> WHAT TO DO
Could you quote verbatim the rows starting at the line that contains "Task: Open calendar in Registered date filter" and ending at the line that contains "tap(381, 83)", including both of those lines?

Rows from a dataset
-.-.-
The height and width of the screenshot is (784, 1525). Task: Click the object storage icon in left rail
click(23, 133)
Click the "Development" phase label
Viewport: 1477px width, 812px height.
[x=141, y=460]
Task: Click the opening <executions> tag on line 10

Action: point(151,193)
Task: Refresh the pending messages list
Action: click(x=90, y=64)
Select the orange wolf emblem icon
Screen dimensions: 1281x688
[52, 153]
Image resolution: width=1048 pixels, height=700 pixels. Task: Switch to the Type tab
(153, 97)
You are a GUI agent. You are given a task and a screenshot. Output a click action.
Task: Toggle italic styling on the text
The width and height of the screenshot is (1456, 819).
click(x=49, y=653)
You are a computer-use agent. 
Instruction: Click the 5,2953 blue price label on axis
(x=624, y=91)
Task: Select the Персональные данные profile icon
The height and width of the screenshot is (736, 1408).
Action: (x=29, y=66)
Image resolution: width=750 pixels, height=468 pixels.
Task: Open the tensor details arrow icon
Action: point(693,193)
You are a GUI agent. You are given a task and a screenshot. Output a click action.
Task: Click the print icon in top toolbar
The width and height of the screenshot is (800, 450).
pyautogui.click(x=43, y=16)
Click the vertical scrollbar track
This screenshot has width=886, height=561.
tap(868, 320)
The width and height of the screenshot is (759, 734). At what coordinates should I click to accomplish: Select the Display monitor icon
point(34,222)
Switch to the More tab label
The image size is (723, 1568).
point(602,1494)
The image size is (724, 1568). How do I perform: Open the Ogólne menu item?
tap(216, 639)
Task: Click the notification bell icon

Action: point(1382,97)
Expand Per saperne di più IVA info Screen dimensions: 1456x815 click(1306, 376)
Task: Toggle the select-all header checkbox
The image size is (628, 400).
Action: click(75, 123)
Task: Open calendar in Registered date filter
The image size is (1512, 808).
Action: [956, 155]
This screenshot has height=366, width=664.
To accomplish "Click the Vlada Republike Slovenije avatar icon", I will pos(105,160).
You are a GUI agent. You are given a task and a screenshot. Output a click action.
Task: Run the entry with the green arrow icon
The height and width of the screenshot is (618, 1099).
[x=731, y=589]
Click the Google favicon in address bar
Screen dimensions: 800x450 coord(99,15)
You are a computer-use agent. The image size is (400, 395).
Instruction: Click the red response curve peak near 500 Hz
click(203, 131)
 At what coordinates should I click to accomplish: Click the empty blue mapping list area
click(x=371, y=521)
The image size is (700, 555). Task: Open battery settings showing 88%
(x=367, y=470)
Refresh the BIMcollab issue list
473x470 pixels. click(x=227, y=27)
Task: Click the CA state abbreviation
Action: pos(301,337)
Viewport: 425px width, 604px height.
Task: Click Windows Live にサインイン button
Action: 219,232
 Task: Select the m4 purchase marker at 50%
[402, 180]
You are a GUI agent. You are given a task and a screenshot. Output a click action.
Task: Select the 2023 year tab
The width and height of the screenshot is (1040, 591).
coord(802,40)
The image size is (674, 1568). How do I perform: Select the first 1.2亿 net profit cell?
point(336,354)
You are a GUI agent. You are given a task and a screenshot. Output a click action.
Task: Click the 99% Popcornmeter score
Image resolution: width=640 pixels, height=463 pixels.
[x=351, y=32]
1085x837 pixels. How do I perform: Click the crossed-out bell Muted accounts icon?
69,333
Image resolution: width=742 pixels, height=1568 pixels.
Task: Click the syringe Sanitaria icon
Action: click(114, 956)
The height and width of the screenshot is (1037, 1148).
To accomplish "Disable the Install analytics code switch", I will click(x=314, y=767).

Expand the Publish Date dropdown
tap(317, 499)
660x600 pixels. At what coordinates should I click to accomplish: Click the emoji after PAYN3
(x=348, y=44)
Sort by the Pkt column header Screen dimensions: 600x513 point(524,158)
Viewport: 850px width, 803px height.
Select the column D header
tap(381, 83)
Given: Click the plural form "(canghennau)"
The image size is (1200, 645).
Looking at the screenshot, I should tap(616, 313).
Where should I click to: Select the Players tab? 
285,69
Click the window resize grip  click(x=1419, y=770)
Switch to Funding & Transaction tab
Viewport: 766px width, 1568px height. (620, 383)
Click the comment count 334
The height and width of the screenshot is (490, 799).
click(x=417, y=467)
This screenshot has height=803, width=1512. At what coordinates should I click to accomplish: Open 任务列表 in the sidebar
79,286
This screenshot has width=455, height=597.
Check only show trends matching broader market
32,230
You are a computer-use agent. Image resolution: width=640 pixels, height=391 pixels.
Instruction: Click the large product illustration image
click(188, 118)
-.-.-
> EXERCISE ANSWER
Task: Open calendar in Registered date filter
The image size is (1512, 808).
Action: [956, 155]
This screenshot has height=366, width=664.
To accomplish "Click the Vlada Republike Slovenije avatar icon", I will pos(105,160).
You are a GUI agent. You are given a task and a screenshot. Output a click action.
Task: Run the entry with the green arrow icon
The height and width of the screenshot is (618, 1099).
[x=731, y=589]
Click the Google favicon in address bar
Screen dimensions: 800x450 coord(99,15)
You are a computer-use agent. The image size is (400, 395).
Instruction: Click the red response curve peak near 500 Hz
click(203, 131)
 At what coordinates should I click to accomplish: Click the empty blue mapping list area
click(x=371, y=521)
The image size is (700, 555). Task: Open battery settings showing 88%
(x=367, y=470)
Refresh the BIMcollab issue list
473x470 pixels. click(x=227, y=27)
Task: Click the CA state abbreviation
Action: pos(301,337)
Viewport: 425px width, 604px height.
Task: Click Windows Live にサインイン button
Action: 219,232
 Task: Select the m4 purchase marker at 50%
[402, 180]
You are a GUI agent. You are given a task and a screenshot. Output a click action.
Task: Select the 2023 year tab
The width and height of the screenshot is (1040, 591).
coord(802,40)
The image size is (674, 1568). How do I perform: Select the first 1.2亿 net profit cell?
point(336,354)
You are a GUI agent. You are given a task and a screenshot. Output a click action.
Task: Click the 99% Popcornmeter score
Image resolution: width=640 pixels, height=463 pixels.
[x=351, y=32]
1085x837 pixels. How do I perform: Click the crossed-out bell Muted accounts icon?
69,333
Image resolution: width=742 pixels, height=1568 pixels.
Task: Click the syringe Sanitaria icon
Action: click(114, 956)
The height and width of the screenshot is (1037, 1148).
To accomplish "Disable the Install analytics code switch", I will click(x=314, y=767).

Expand the Publish Date dropdown
tap(317, 499)
660x600 pixels. At what coordinates should I click to accomplish: Click the emoji after PAYN3
(x=348, y=44)
Sort by the Pkt column header Screen dimensions: 600x513 point(524,158)
Viewport: 850px width, 803px height.
Select the column D header
tap(381, 83)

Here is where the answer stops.